Hydrogen sulfide inhibits transforming growth factor-β1-induced EMT via Wnt/catenin pathway

Hydrogen sulfide (H2S) has anti-fibrotic potential in lung, kidney and other organs. The exogenous H2S is released from sodium hydrosulfide (NaHS) and can influence the renal fibrosis by blocking the differentiation of quiescent renal fibroblasts to myofibroblasts. But whether H2S affects renal epithelial-to-mesenchymal transition (EMT) and the underlying mechanisms remain unknown.
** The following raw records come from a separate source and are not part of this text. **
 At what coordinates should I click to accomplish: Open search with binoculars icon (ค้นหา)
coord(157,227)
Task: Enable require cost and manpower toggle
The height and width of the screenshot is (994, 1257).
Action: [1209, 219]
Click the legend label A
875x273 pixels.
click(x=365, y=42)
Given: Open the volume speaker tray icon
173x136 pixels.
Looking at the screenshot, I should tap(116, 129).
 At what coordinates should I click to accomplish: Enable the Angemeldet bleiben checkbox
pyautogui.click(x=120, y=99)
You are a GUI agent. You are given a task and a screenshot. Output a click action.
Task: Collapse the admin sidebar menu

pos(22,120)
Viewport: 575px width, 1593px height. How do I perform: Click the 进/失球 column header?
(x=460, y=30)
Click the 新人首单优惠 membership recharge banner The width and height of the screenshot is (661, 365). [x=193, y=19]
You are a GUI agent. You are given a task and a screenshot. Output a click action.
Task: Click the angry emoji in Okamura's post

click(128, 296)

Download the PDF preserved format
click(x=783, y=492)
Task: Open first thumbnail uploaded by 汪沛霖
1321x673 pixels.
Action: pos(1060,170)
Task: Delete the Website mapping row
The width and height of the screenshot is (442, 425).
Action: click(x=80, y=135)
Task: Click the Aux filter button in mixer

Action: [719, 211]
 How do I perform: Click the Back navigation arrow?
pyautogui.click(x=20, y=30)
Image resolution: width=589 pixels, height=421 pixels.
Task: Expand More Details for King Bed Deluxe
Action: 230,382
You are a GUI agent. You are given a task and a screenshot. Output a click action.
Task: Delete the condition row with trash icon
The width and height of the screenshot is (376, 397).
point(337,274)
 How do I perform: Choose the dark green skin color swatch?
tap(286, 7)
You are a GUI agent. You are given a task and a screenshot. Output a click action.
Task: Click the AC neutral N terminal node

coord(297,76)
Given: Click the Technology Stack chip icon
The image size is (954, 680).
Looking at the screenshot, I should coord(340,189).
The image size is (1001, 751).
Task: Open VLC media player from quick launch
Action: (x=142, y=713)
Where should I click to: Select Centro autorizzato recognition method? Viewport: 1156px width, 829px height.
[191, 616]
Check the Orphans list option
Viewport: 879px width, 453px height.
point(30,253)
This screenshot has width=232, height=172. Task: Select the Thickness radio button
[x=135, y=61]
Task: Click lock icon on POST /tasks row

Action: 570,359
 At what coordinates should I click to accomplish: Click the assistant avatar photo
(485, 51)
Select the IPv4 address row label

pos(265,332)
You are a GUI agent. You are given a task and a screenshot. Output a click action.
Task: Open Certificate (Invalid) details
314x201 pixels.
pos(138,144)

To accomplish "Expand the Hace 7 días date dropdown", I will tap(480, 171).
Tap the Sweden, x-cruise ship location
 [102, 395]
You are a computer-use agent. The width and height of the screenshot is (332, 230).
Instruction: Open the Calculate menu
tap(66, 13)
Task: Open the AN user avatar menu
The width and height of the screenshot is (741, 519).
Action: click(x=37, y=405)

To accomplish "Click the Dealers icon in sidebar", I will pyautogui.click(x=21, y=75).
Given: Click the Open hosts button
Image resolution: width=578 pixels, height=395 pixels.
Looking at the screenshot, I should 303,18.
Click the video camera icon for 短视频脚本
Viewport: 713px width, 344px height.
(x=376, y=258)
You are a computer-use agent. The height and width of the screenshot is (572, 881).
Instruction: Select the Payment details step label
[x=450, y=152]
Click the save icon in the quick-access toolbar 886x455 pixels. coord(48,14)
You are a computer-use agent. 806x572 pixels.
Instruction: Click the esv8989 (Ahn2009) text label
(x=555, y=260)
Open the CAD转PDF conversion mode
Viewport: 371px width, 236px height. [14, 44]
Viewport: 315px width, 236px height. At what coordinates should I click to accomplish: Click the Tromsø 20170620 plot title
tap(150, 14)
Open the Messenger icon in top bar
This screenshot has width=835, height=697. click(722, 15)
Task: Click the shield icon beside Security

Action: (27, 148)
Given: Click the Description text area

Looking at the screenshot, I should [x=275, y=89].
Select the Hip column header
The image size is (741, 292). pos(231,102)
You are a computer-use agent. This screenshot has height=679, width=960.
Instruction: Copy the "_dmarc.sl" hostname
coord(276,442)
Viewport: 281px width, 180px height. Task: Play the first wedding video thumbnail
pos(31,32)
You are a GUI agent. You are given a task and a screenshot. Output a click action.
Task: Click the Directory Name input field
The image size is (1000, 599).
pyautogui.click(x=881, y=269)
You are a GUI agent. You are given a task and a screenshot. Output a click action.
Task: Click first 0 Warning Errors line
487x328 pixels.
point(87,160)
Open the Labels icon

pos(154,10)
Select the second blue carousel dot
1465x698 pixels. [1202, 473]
Our study is aimed at investigating the in vitro effects of H2S on transforming growth factor-β1 (TGF-β1)-induced EMT in renal tubular epithelial cells (HK-2 cells) and the associated mechanisms. The induced EMT is assessed by Western blotting analysis on the expressions of α-SMA, E-cadherin and fibronectin. HK-2 cells were treated with NaHS before incubating with TGF-β1 to investigate its effect on EMT and the related molecular mechanism. Results demonstrated that NaHS decreased the expression of α-SMA and fibronectin, and increased the expression of E-cadherin. NaHS reduced the expression of TGF-β receptor type I (TβR I) and TGF-β receptor type II (TβR II). In addition, NaHS attenuated TGF-β1-induced increase of β-catenin expression and ERK phosphorylation. Moreover, it inhibited the TGF-β1-induced nuclear translocation of ββ-catenin. These effects of NaHS on fibronectin, E-cadherin and TβR I were abolished by the ERK inhibitor U0126 or β-catenin inhibitor XAV939, or β-catenin siRNA interference. We get the conclusion that NaHS attenuated TGF-β1-induced EMT in HK-2 cells through both ERK-dependent and β-catenin-dependent pathways.